# start of Excerpted text

Tuesday, 27 January 2009

Arts and Books Festival 2: Walter Scott

Early 19th century social-networking

In a weekend of informative and engaging talks, Stuart Kelly's was perhaps the one I enjoyed most, despite the fact I have never fostered an interest in his topic or read any of Scott's books. Kelly has a book called 'Scottland' coming out, and the subject is Scott and Scottishness.

Kelly talked about how Scott engaged in a literary marketplace and became a canny manipulator of the influence exerted by authorship. For years, Scott's books--and some that were not written by him at all--appeared under the name of 'The author of Waverley' or other enigmatic pseudonyms as Scott continued to veil himself in mystery. He took imitators and satirists in his stride, seeing that this rather nurtured than damaged his status as the great iconic author, able to be torn apart as he was so well-known. Much of his work, especially the later produce, was increasingly heavily editted by his son-in-law and later biographer John Gibson Lockhart. And when Lockhart himself came to write the life of Scott, James Hogg (who had a relationship with Scott that could be seen to fit the Wordsworth-Coleridge model of friendship combined with rivalry) offered his name as a guise in which Lockhart might write more freely about his father-in-law. Thomas de Quincey translated a work from the German that was claiming to be by the author of Waverley himself, when he knew full well it was not. Such discrepancies, dissimulations and psuedonomy tell us much about Scott's incredible popularity (Kelly reckons him to have been read by just about every literate English speaker of the time judging by sales and probable circulation), but it also tells us something about the attitude there was to authenticity and authorship. Just as Hogg accused Scott of stealing his plots, so did Coleridge bequeath his great idea to Wordsworth.

The closer we look at the writing process, at manuscripts and drafts, the more we see that poetry is not begotten onto the page by the author in one easy birthing. It bothers me greatly that people think of Romanticism as principly about 'the Poet' and 'solitude'. Romanticism is so much a collective and communal project, working through couplings and rivalries, evoking and representing voices.* These poets were concerned with community from a familial to a national level. Dove Cottage was an experiment in a new type of communal living for Wordsworth and Dorothy, when they left it was for lack of rooms to house the family and friends.

Even on a deserted hillside, Wordsworth will see a rock or raggedy thorn bush and attach to it a whole human life. The famous C D Friedrich painting, The Wanderer, is often used to demonstrate what Romnaticims is about, the man alone--stranded or willfully apart--in the sublime natural scene. And yet, what are we looking at? If we are being asked to consider what it is to be alone, then the frame should be an unobstructed porthole, but still here at the top of the mountain we see a man. This is much what happens in the poetry of Wordsworth; the nature is peopled, or we view the poet in his solitude, in even closer commune with him because our sensory prospects are aligned, but always distinct as he exerts a personal pronoun view of the world, an interpretation onto the scene--floating over it like a veil so that we may see through it, but certainly present in a rendering of its shifting changing forms.

# end of Excerpted text
# start of Information supplied

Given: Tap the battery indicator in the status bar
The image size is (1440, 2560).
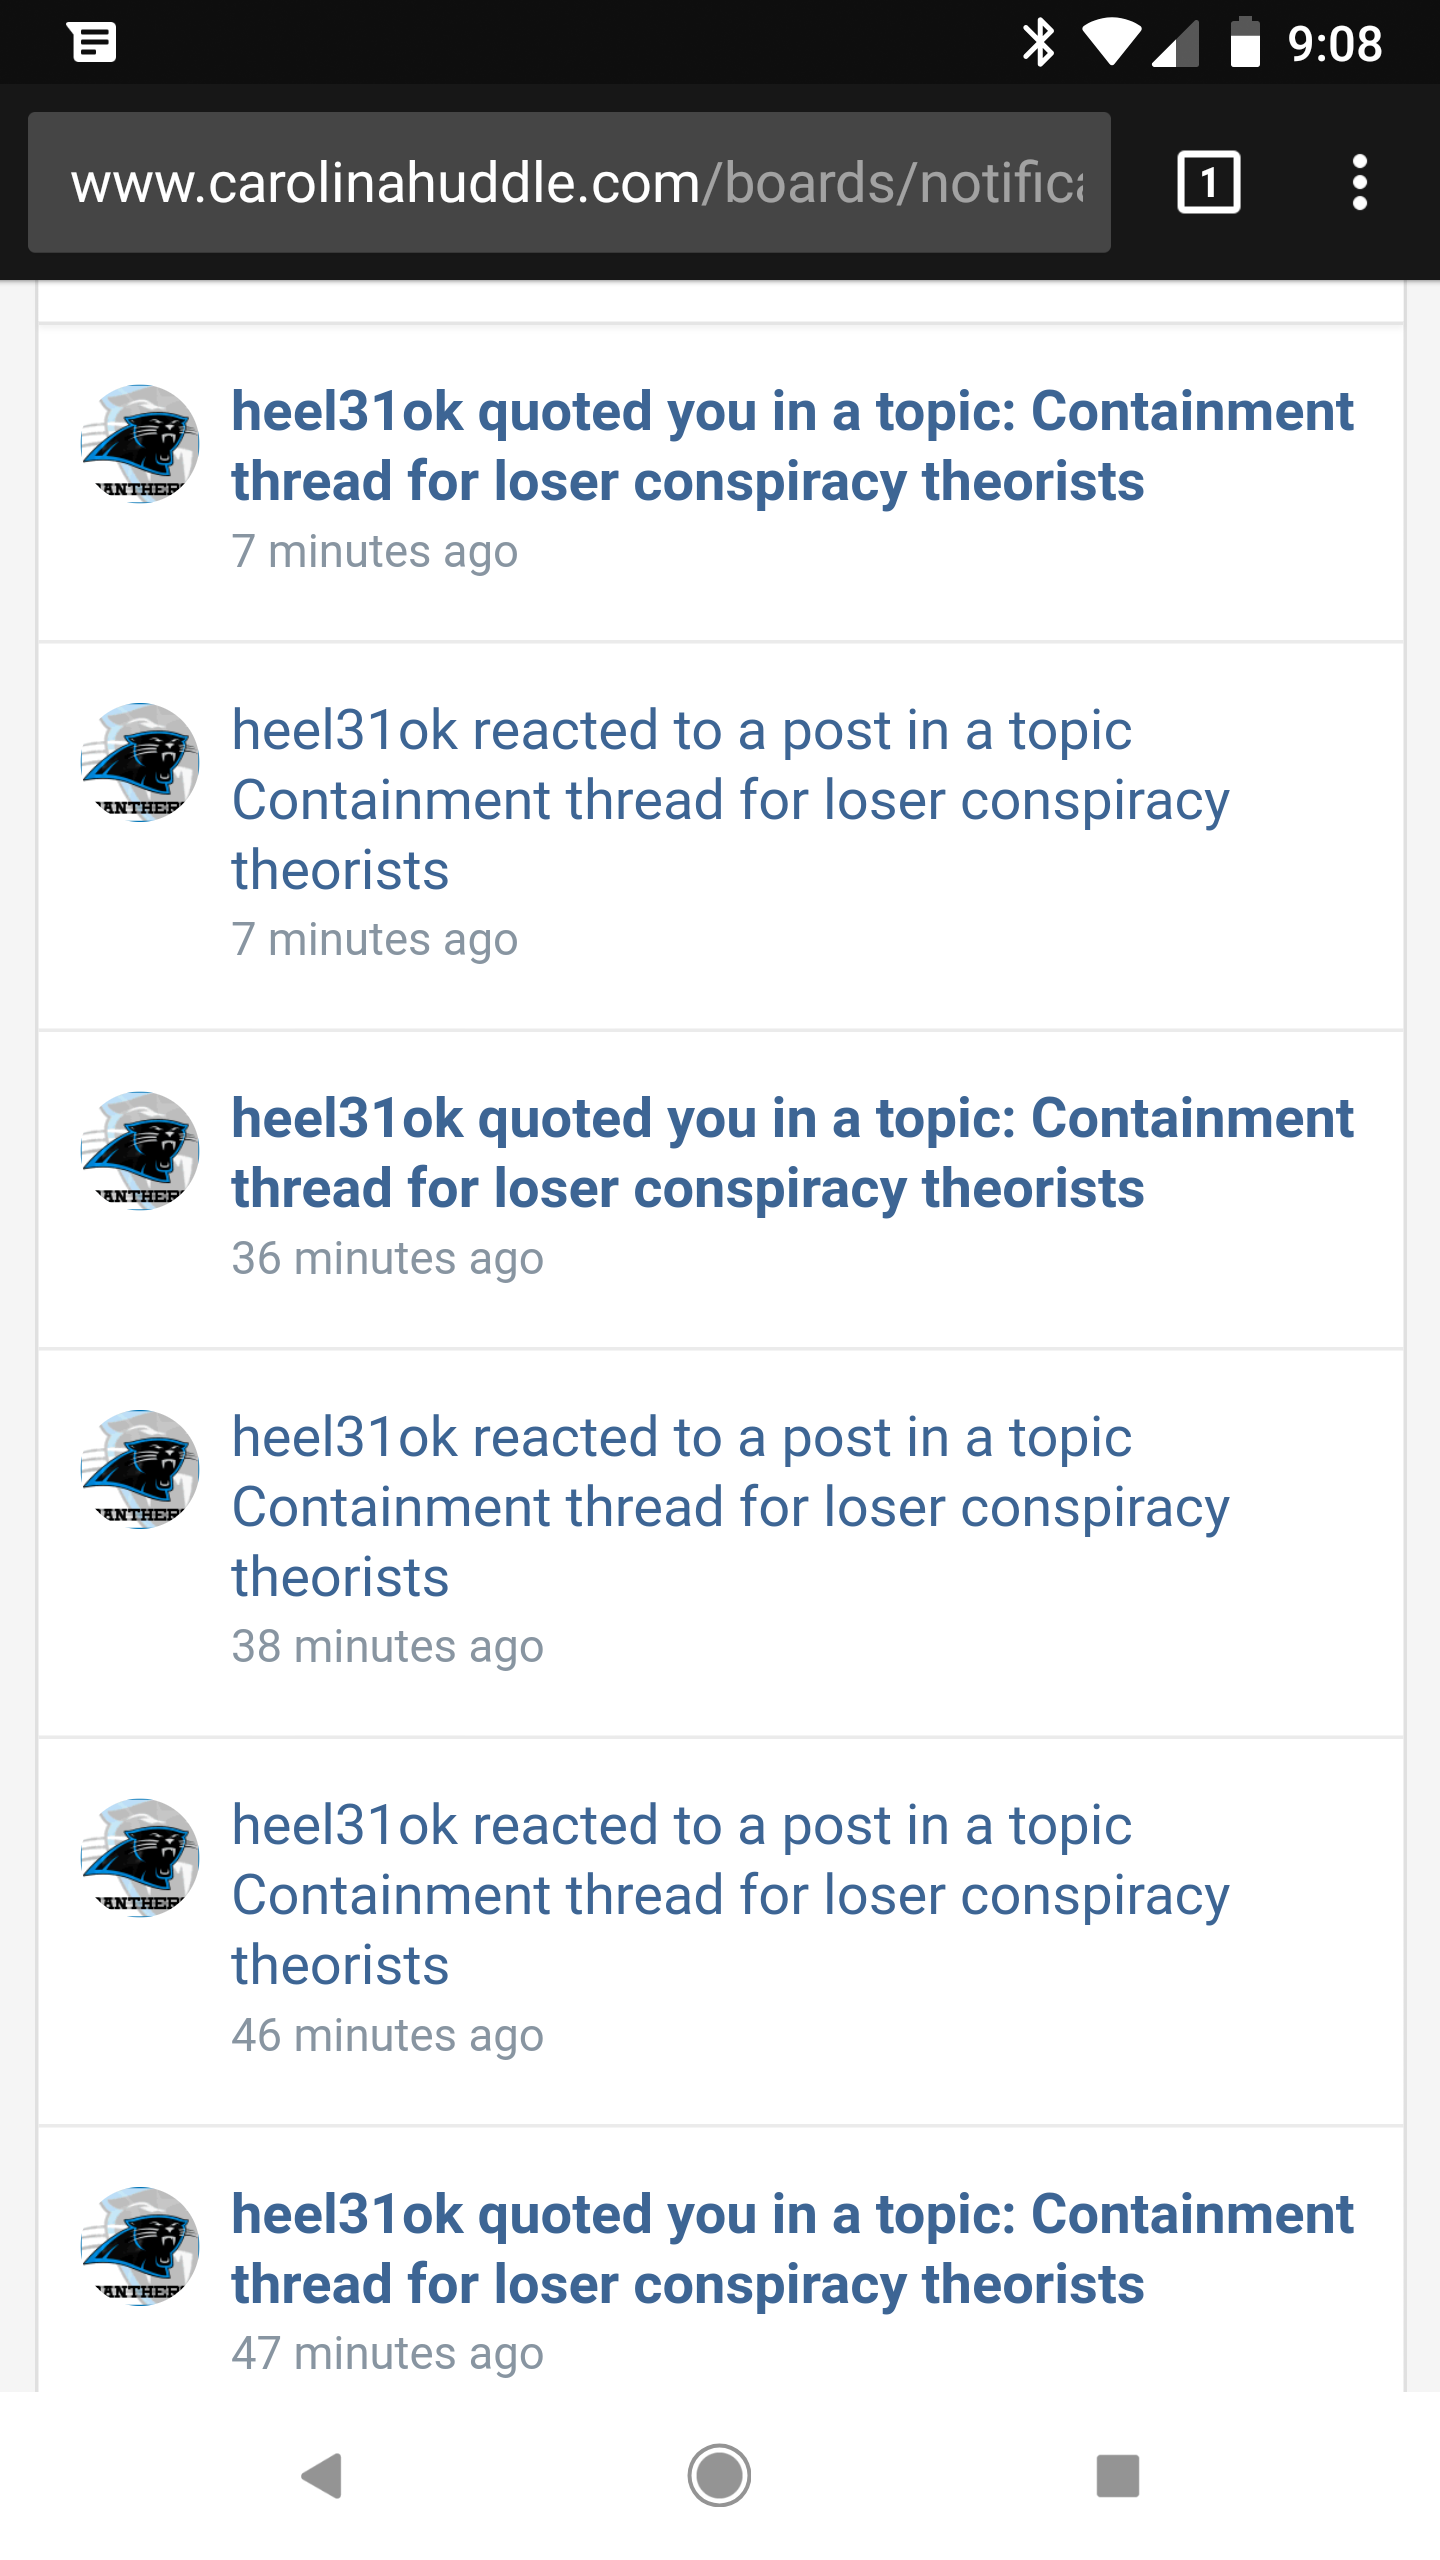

# end of Information supplied

Stated goal:
Answer these questions from the blog post about Walter Scott, one answer per line, marked to match.
(a) What is the title of the book Stuart Kelly has coming out?
(b) Who heavily edited much of Scott's later work?
(c) Which painting is often used to show what Romanticism is about?

Problem solution:
(a) 'Scottland'
(b) John Gibson Lockhart, Scott's son-in-law and later biographer
(c) The Wanderer, by C D Friedrich